Playing with Binary Formats
One of the roles that kernel modules can accomplish is adding new binary formats to a running system. A “binary format” is basically a data structure responsible for executing program files—the ones marked with execute permission. The code I'm going to introduce runs with version 2.0 of the kernel.
Kernel modules are meant to add new capabilities to a Linux system, device drivers being the best known such “capabilities”. As a matter of fact, the highly modular design of the Linux kernel allows run-time insertion of many features other than device drivers—we saw a few months ago how /proc files and sysctl entry points can be created by modularized code.
One other such loadable feature is the ability to execute a binary format; this includes both executable files and shared libraries. While the mechanism of loading compiled program files and shared libraries is quite elaborate, the average Linux user can easily add loaders that invoke an interpreter for new binary formats. Thus, the user is able to call data files by name and have them “executed”, after invoking chmod +x on the file.
Let's start this discussion by looking at how the exec system call is implemented in Linux. This is an interesting part of the kernel, as the ability to execute programs is at the basis of system operations.
The entry point of exec lives in the architecture-dependent tree of the source files, but all the interesing code is part of fs/exec.c (all pathnames here refer to /usr/src/linux/ or the location of your sources). To check architecture-specific details, locate the function by typing the command:
arch/*/kernel/*.c
Within fs/exec.c the toplevel function, do_execve(), is less than fifty lines of code in length.
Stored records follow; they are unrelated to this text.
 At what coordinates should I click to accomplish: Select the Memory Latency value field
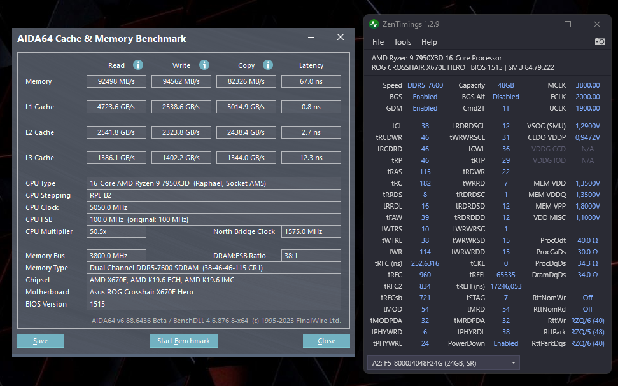311,81
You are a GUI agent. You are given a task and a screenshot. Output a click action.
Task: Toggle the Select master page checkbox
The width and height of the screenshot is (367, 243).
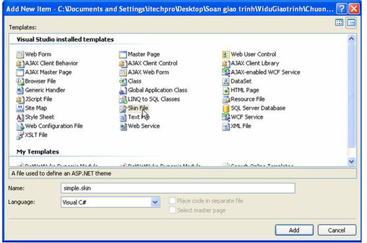[173, 210]
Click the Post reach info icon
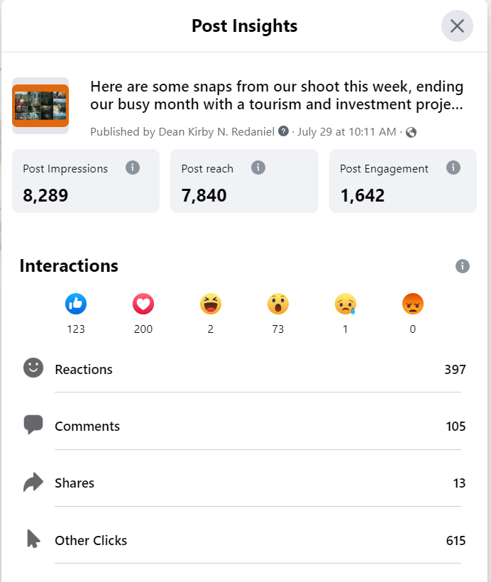The image size is (491, 582). [x=258, y=168]
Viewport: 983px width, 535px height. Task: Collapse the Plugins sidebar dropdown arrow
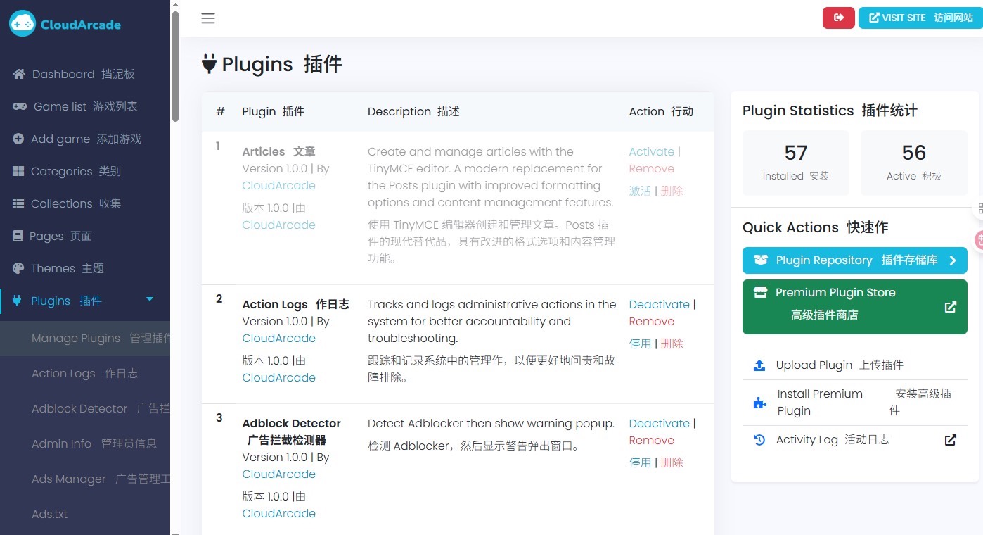pos(149,300)
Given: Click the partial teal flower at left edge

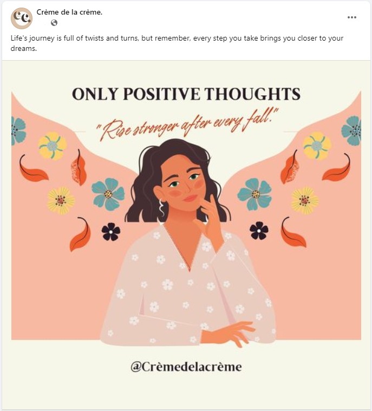Looking at the screenshot, I should coord(17,131).
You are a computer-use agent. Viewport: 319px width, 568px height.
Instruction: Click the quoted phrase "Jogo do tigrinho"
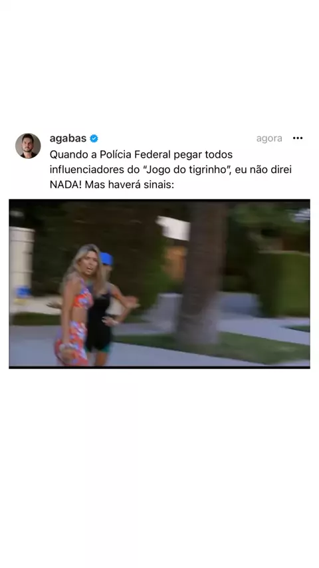point(187,170)
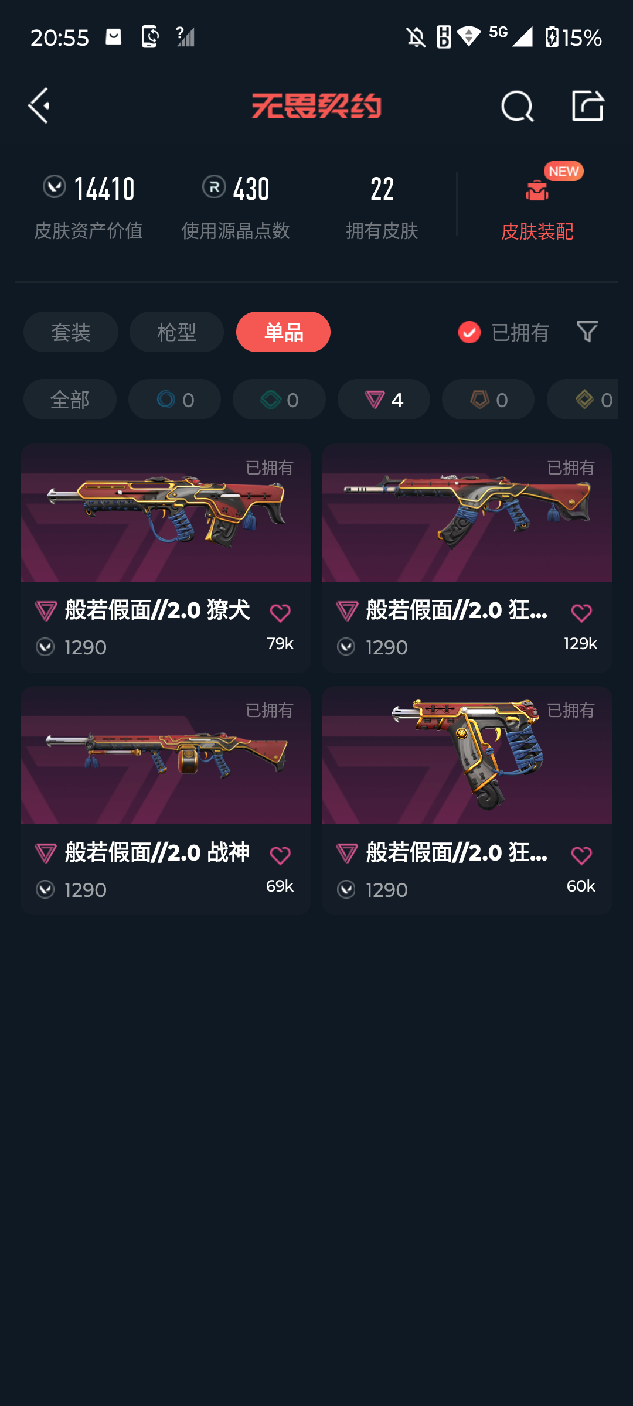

Its role is checking for errors, filling the “binary parameter” structure (struct linux_binprm) and looking for a binary handler. The last step is performed by search_binary_handler(), another function in the same file. The magic of do_execve() is contained in this last function which is very short. Its job consists of scanning a list of registered binary formats, passing the binprm structure to all of them until one succeeds. If no handler is able to deal with the executable file, the kernel tries to load a new handler via kerneld and scans the list once again. If no binary format is able to run the executable file, the system call returns the ENOEXEC error code (“Exec format error”).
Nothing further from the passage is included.